Reliable method of cleaning up an external resource associated with an Object

Question

Concrete use case: There is an abstraction for binary data, which is widely used to handle binary blobs of arbitrary size. Since the abstraction was created without though about things outside the VM, existing implementations rely on the garbage collector for their life cycle.

Now I want to add a new implementation that uses off-heap storage (e.g. in a temporary file). Since there is a lot of existing code that uses the abstraction, introducing additional methods for explicit life cycle management is impractical, I can't rewrite every client use case using to ensure they manage the new life cycle requirements.

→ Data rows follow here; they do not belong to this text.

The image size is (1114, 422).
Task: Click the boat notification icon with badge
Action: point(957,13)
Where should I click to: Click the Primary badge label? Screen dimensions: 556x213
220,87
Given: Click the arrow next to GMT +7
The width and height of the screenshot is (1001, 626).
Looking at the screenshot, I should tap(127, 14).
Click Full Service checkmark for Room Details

I can think of two solution approaches, but cant decide which one is better:

a.) Use of finalize() to manage the associated resource's life cycle (e.g. temporary file is deleted in finalize. This seems very simple to implement.

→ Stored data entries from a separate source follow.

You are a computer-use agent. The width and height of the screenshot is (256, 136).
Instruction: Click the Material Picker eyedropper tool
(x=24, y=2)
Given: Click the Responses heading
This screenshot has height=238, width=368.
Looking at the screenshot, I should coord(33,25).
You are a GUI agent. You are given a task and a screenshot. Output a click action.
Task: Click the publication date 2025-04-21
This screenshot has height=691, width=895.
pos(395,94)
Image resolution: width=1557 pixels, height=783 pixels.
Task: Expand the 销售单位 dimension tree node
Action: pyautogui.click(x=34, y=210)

b.) Use of a reference queue and java.lang.Reference (but which one, weak or phantom?) with some extra object that deletes the file when the reference is enqueued. This seems to be a bit more work to implement, I would need to create not only the new implementation, but separate out its cleanup data and ensure the cleanup object can't be GC'd before the object that has been exposed to the user.

c.) Some other method I haven't though of?

Which approach should I take (and why should I prefer it)? Implementation hints are also welcome.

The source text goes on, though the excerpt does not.